Vector Store

VectorStore implementation for LangChain MemVid.

This implementation stores documents as QR codes in video frames with semantic search capabilities using FAISS index.

The vector store implements a hybrid storage approach:

  • FAISS Index: Stores essential metadata (text, source, category, doc_id, metadata_hash) for fast search

  • Video Storage: Stores complete document data as QR codes with all metadata fields

Optimized deletion strategies avoid full video rebuilds by using frame index mapping for selective frame removal.

Usage Examples

Fast search with essential metadata:

results = vector_store.similarity_search(“query”, include_full_metadata=False)

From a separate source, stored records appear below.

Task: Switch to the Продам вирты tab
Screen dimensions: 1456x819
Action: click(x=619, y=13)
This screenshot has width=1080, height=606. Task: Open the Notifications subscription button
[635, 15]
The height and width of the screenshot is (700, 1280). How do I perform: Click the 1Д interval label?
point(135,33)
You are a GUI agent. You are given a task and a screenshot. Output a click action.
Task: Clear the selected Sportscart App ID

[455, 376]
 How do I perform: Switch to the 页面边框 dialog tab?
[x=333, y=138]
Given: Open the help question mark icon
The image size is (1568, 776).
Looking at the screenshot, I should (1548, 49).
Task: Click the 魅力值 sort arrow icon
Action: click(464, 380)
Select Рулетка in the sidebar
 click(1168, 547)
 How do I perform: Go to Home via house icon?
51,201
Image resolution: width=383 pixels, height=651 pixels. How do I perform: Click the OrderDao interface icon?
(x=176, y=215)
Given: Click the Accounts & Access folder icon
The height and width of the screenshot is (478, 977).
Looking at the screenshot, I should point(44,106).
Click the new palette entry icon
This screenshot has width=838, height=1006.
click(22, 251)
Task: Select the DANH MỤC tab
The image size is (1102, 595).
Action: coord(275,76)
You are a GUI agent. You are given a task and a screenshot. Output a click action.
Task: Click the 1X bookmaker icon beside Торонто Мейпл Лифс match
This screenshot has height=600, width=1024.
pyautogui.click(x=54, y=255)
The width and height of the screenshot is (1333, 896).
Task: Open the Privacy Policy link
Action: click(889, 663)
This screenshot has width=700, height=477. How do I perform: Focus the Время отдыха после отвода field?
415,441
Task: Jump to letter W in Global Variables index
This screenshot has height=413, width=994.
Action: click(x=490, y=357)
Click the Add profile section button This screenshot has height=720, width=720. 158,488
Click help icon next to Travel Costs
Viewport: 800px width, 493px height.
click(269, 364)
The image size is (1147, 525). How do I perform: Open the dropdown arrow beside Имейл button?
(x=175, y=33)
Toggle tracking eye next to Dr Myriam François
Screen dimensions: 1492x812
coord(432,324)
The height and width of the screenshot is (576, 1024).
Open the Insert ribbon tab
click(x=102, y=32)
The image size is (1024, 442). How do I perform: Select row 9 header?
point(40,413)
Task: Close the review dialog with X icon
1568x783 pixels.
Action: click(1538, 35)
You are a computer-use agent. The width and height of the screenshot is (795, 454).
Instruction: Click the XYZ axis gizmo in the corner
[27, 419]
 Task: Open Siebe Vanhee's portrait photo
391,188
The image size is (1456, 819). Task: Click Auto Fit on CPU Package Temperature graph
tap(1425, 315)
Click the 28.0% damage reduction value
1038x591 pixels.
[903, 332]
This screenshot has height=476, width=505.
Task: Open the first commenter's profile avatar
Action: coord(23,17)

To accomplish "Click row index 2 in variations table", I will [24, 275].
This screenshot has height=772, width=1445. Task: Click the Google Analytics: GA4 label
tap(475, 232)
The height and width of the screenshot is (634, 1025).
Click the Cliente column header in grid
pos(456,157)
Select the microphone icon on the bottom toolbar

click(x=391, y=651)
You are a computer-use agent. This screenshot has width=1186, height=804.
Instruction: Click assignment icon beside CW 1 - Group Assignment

Complete search with full metadata:

results = vector_store.similarity_search(“query”, include_full_metadata=True)

Optimized deletion:

vector_store.delete_by_ids([“0”, “5”, “10”])

Storage statistics:

stats = vector_store.get_storage_stats()

class langchain_memvid.vectorstore.VectorStore(*, embedding, video_file=PosixPath('kb_data.mp4'), index_dir=PosixPath('kb_index.d'), config=None)[source]

Bases: VectorStore

Vector store that stores documents in a video format using QR codes.

This vector store uses memvid to encode documents into QR codes and store them in a video file. It provides semantic search capabilities using FAISS index.

The vector store implements a hybrid storage approach:

  • FAISS Index: Stores essential metadata for fast search operations

  • Video Storage: Stores complete document data as QR codes with all metadata fields

Optimized deletion strategies use frame index mapping to avoid full video rebuilds.

Variables:
  • video_file (str) – Path to the video file storing QR codes, defaults to LANGCHAIN_MEMVID_DEFAULT_VIDEO_FILE

  • index_dir (str) – Path to the index directory for semantic search, defaults to LANGCHAIN_MEMVID_DEFAULT_INDEX_DIR

  • encoder (Encoder) – Encoder for converting documents to QR codes

  • _retriever (Optional[Retriever]) – Lazy-loaded retriever for searching and decoding QR codes

Parameters:
__init__(*, embedding, video_file=PosixPath('kb_data.mp4'), index_dir=PosixPath('kb_index.d'), config=None)[source]

Initialize VectorStore.

Parameters:
  • embedding (Embeddings) – Embedding model for semantic search

  • video_file (Path) – Path to store/load the video file, defaults to LANGCHAIN_MEMVID_DEFAULT_VIDEO_FILE

  • index_dir (Path) – Path to store/load the index file, defaults to LANGCHAIN_MEMVID_DEFAULT_INDEX_DIR

  • config (Optional[VectorStoreConfig]) – Optional unified configuration. If not provided, uses default configs

_access_retriever(k)[source]

Context manager for temporarily setting retriever’s k value.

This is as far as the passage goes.